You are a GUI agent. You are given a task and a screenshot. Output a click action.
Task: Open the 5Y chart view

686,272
---
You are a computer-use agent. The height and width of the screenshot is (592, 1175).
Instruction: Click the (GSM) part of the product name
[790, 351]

▶ WHAT TO PRODUCE: Across the listing above, report every line where "agent" occurs.

▶ THE ANSWER:
You are a GUI agent. You are given a task and a screenshot. Output a click action.
You are a computer-use agent. The height and width of the screenshot is (592, 1175).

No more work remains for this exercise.